BEGIN ENTRIES SUPPLIED
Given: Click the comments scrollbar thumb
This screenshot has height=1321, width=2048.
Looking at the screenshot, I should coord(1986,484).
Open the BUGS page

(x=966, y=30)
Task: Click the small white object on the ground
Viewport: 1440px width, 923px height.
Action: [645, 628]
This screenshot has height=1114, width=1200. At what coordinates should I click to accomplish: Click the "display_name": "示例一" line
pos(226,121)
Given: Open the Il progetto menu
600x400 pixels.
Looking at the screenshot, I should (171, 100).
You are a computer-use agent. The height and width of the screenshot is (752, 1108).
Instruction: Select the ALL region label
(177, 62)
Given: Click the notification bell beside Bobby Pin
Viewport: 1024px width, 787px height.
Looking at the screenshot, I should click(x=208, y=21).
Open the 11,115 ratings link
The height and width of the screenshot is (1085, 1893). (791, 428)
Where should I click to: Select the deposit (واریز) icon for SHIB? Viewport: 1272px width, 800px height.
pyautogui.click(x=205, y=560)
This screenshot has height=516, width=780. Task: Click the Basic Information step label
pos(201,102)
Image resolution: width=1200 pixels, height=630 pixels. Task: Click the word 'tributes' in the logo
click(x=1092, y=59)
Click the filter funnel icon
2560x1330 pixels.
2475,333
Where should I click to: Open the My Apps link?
END ENTRIES SUPPLIED
PROBLEM STATEMENT:
Please reproduce the material above exactly, line by line.

SOLUTION TO THE EXERCISE:
Given: Click the comments scrollbar thumb
This screenshot has height=1321, width=2048.
Looking at the screenshot, I should coord(1986,484).
Open the BUGS page

(x=966, y=30)
Task: Click the small white object on the ground
Viewport: 1440px width, 923px height.
Action: [645, 628]
This screenshot has height=1114, width=1200. At what coordinates should I click to accomplish: Click the "display_name": "示例一" line
pos(226,121)
Given: Open the Il progetto menu
600x400 pixels.
Looking at the screenshot, I should (171, 100).
You are a computer-use agent. The height and width of the screenshot is (752, 1108).
Instruction: Select the ALL region label
(177, 62)
Given: Click the notification bell beside Bobby Pin
Viewport: 1024px width, 787px height.
Looking at the screenshot, I should click(x=208, y=21).
Open the 11,115 ratings link
The height and width of the screenshot is (1085, 1893). (791, 428)
Where should I click to: Select the deposit (واریز) icon for SHIB? Viewport: 1272px width, 800px height.
pyautogui.click(x=205, y=560)
This screenshot has height=516, width=780. Task: Click the Basic Information step label
pos(201,102)
Image resolution: width=1200 pixels, height=630 pixels. Task: Click the word 'tributes' in the logo
click(x=1092, y=59)
Click the filter funnel icon
2560x1330 pixels.
2475,333
Where should I click to: Open the My Apps link?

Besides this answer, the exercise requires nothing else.